— To do —
Convert the lines of the listing below into a JSON list of strings, one string per line and blank lines omitted, starting at the line containing "Task: Tap the First Floor caption" and ending at the line containing "Action: [457, 303]".

·····

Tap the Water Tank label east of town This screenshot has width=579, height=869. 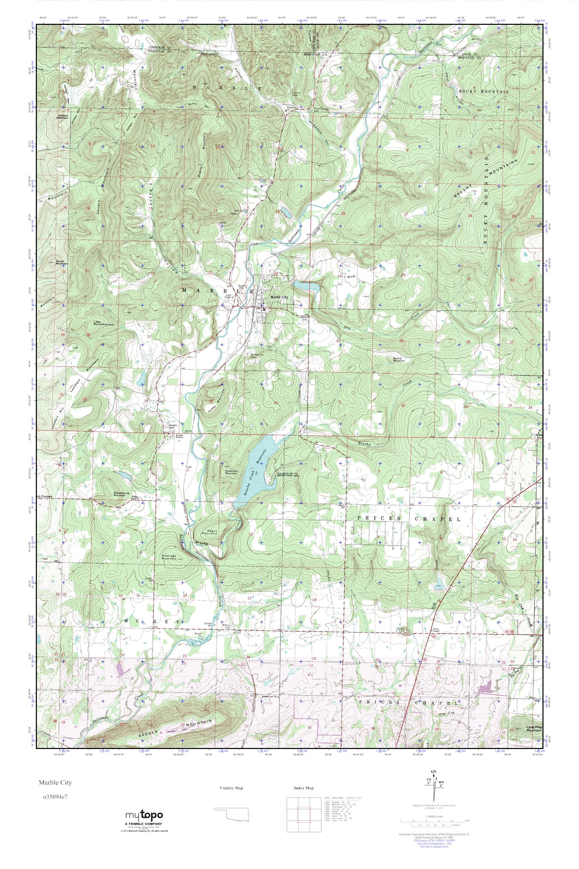pos(305,318)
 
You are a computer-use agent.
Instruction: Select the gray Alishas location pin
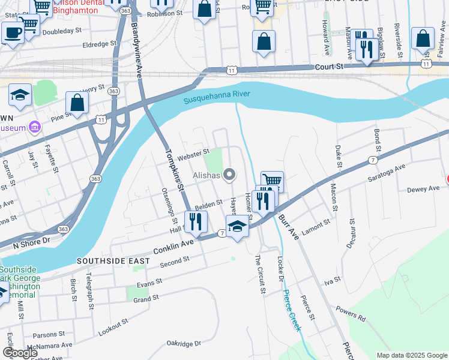click(229, 175)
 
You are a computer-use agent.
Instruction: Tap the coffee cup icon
click(13, 33)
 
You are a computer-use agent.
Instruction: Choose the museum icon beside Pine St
click(34, 128)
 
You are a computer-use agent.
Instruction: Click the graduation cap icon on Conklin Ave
click(237, 227)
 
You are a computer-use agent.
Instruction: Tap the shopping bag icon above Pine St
click(77, 102)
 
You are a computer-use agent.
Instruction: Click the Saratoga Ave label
click(387, 173)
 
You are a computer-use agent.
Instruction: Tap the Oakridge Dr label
click(184, 344)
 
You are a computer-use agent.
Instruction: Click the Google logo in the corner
click(20, 353)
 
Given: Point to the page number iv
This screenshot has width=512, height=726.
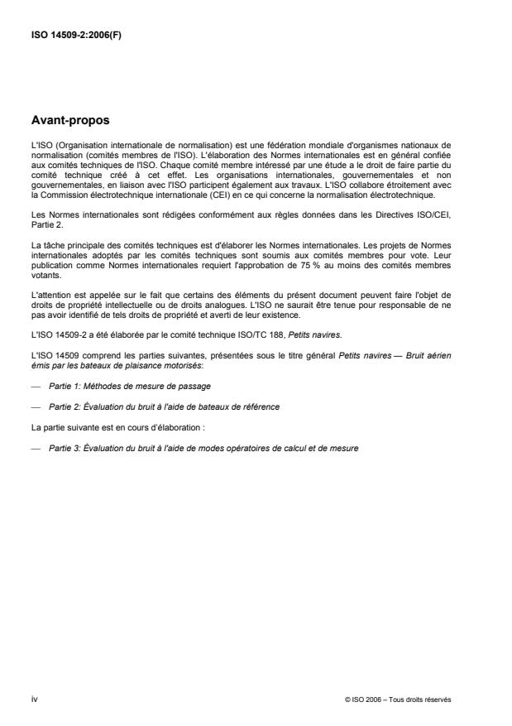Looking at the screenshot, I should coord(34,699).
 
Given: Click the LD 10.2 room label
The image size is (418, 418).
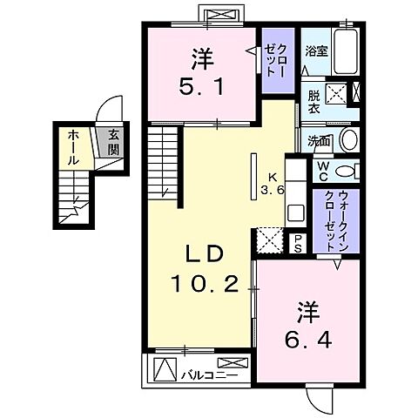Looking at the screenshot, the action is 205,268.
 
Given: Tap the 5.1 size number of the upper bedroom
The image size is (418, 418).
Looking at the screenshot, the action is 201,87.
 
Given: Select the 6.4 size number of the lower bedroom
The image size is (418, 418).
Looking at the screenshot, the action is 308,340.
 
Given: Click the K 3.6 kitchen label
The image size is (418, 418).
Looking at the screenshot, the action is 272,184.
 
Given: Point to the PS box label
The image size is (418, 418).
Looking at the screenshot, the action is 298,244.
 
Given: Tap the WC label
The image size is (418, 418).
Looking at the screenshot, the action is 322,171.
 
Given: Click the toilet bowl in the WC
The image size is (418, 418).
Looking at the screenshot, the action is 345,171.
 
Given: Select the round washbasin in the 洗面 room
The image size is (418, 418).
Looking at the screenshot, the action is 349,140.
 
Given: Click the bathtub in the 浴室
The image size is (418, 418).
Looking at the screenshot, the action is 346,51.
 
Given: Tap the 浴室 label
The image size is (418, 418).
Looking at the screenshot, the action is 316,51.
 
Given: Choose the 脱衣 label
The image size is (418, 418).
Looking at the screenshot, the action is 314,102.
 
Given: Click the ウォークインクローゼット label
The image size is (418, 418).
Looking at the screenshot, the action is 336,221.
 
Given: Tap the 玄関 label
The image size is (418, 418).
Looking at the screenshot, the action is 114,142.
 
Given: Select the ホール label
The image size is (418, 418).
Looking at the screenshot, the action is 73,147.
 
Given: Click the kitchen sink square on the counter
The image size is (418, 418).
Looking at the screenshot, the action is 296,212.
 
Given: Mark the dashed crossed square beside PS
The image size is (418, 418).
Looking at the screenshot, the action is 270,240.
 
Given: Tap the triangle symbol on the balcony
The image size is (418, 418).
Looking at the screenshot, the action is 165,369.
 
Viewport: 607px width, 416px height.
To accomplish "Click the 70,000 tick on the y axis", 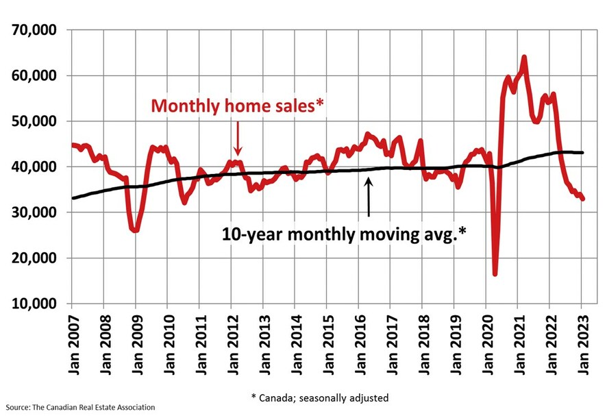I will (35, 30).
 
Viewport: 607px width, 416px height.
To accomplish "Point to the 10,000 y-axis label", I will (35, 304).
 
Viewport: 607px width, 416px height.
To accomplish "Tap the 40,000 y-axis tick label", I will (35, 167).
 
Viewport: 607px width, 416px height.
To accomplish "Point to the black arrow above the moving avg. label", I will (369, 197).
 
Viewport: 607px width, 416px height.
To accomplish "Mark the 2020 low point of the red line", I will (495, 274).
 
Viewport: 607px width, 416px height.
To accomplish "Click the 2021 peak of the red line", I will (524, 58).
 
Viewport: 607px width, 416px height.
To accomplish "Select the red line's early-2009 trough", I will (136, 230).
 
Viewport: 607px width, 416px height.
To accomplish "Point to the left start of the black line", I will (73, 198).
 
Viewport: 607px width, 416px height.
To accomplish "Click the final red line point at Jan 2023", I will (583, 199).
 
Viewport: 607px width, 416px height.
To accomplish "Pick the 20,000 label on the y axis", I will (35, 258).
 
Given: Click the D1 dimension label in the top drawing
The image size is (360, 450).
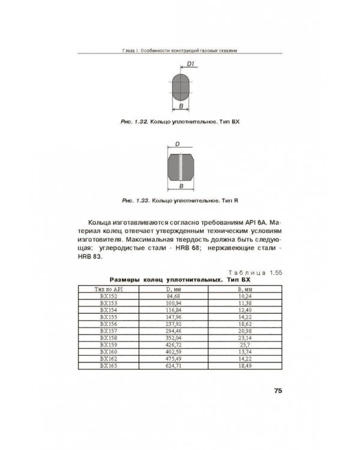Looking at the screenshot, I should (x=190, y=63).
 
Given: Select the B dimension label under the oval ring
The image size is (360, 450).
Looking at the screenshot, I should (x=181, y=107).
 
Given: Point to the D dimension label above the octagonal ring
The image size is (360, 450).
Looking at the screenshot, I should (x=178, y=144).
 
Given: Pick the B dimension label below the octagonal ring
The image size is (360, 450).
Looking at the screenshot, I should (x=181, y=187).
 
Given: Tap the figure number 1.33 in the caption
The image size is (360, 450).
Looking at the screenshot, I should (x=140, y=200).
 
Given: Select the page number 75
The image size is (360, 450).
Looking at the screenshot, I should (x=278, y=391).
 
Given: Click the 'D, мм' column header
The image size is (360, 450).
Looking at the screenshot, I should (x=173, y=289).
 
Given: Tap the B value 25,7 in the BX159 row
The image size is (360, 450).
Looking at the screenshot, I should (x=244, y=344).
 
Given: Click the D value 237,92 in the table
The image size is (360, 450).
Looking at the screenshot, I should (x=173, y=323).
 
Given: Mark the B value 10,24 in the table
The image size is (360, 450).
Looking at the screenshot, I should (x=244, y=296).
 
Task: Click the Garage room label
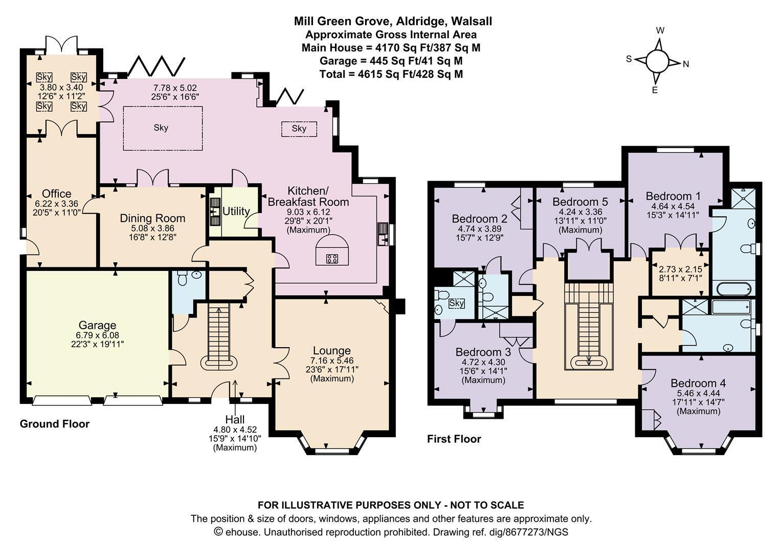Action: [97, 326]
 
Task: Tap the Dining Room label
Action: [152, 219]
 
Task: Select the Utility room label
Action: [236, 211]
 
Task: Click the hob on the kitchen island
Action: [331, 259]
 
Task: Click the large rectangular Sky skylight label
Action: [161, 128]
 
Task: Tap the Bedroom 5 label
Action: [580, 202]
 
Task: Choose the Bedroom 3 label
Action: [483, 352]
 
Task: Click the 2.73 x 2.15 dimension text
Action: [680, 269]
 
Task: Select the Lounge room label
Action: [331, 351]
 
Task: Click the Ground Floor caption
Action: [55, 424]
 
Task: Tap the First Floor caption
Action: [454, 439]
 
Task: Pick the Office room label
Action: [57, 194]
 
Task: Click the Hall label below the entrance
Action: [235, 419]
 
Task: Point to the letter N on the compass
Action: [686, 65]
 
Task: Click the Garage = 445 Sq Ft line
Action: [391, 61]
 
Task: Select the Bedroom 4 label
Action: [698, 383]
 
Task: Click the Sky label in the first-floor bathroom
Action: [457, 303]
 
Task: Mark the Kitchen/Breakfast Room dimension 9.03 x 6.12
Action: [308, 212]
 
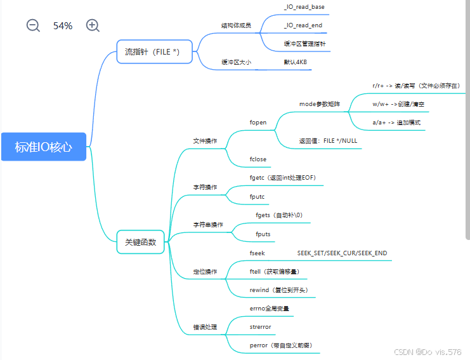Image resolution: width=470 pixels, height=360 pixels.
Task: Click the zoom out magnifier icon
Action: tap(33, 25)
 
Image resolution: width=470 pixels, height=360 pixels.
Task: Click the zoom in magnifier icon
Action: tap(93, 25)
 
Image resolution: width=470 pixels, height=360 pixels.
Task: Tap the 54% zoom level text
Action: tap(63, 26)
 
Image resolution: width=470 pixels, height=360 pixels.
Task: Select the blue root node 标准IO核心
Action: tap(44, 147)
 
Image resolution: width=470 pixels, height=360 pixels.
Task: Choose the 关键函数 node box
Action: tap(141, 241)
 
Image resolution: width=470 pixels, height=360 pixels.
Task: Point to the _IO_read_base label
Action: tap(304, 6)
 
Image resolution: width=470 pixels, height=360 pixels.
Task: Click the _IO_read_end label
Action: tap(303, 25)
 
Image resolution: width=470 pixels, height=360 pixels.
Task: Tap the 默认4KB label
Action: tap(296, 62)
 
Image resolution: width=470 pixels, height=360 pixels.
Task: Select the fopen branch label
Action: tap(258, 122)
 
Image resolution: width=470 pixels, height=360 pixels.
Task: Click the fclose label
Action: tap(258, 159)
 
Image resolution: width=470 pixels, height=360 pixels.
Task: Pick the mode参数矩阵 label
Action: tap(320, 103)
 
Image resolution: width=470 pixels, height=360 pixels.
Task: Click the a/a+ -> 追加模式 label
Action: tap(396, 122)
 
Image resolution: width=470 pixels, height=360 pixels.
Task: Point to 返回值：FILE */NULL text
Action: tap(327, 140)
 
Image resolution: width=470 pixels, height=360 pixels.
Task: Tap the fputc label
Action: tap(258, 197)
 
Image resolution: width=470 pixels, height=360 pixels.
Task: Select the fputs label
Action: tap(263, 234)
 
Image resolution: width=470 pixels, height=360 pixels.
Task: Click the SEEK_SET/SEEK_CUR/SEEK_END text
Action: tap(342, 253)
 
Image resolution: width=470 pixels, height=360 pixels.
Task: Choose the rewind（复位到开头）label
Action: tap(278, 290)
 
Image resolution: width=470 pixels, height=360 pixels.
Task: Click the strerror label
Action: tap(261, 327)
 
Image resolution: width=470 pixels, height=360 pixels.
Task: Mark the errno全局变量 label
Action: tap(270, 309)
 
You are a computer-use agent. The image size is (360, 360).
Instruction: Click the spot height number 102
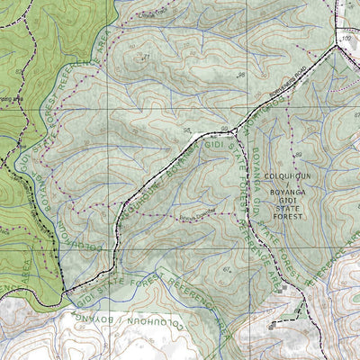click(x=345, y=40)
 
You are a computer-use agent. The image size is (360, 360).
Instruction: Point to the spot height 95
click(x=187, y=131)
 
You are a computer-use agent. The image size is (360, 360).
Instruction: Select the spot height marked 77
click(x=146, y=57)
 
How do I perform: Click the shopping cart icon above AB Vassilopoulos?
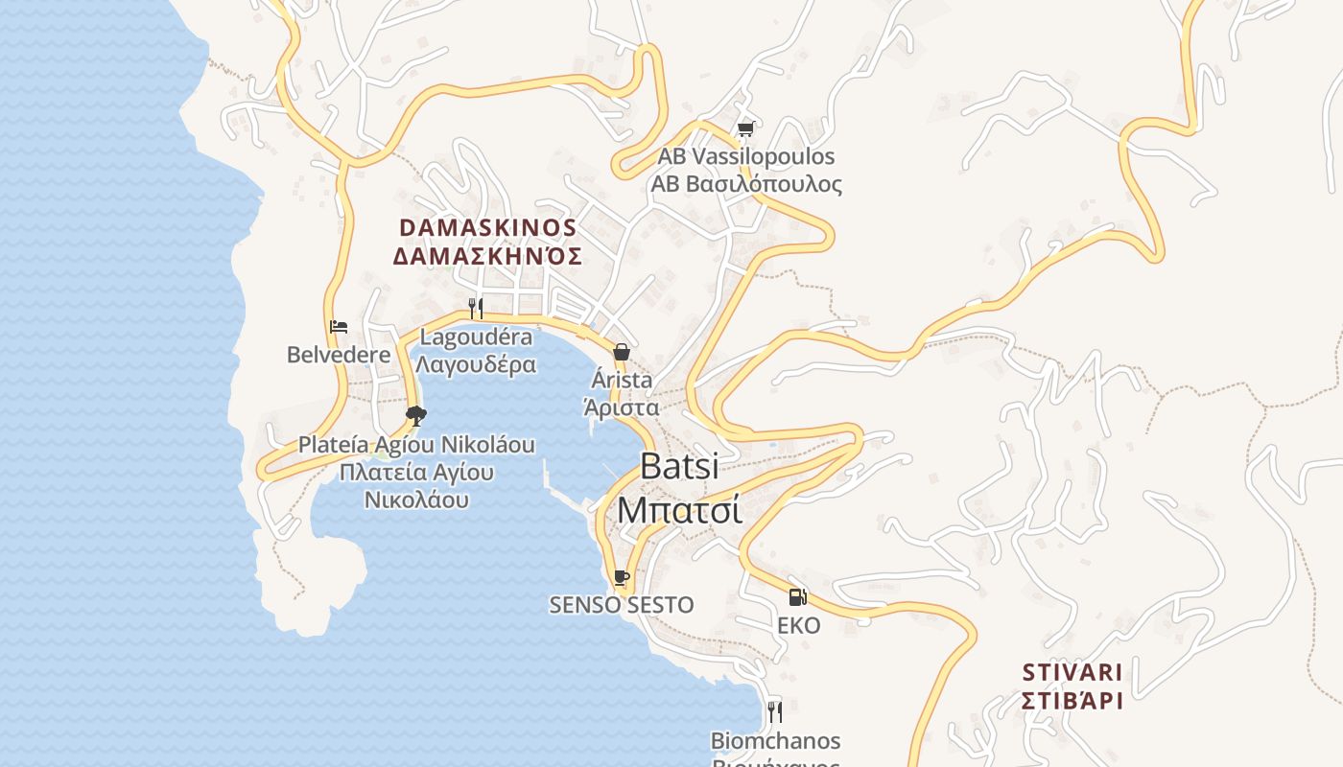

·····

— Response to the task —
[
  "Task: Tap the First Floor caption",
  "Action: [454, 439]",
  "Task: Pick the Office room label",
  "Action: [57, 194]",
  "Task: Click the Hall label below the entrance",
  "Action: [235, 419]",
  "Task: Point to the letter N on the compass",
  "Action: [686, 65]",
  "Task: Click the Garage = 445 Sq Ft line",
  "Action: [391, 61]",
  "Task: Select the Bedroom 4 label",
  "Action: [698, 383]",
  "Task: Click the Sky label in the first-floor bathroom",
  "Action: [457, 303]"
]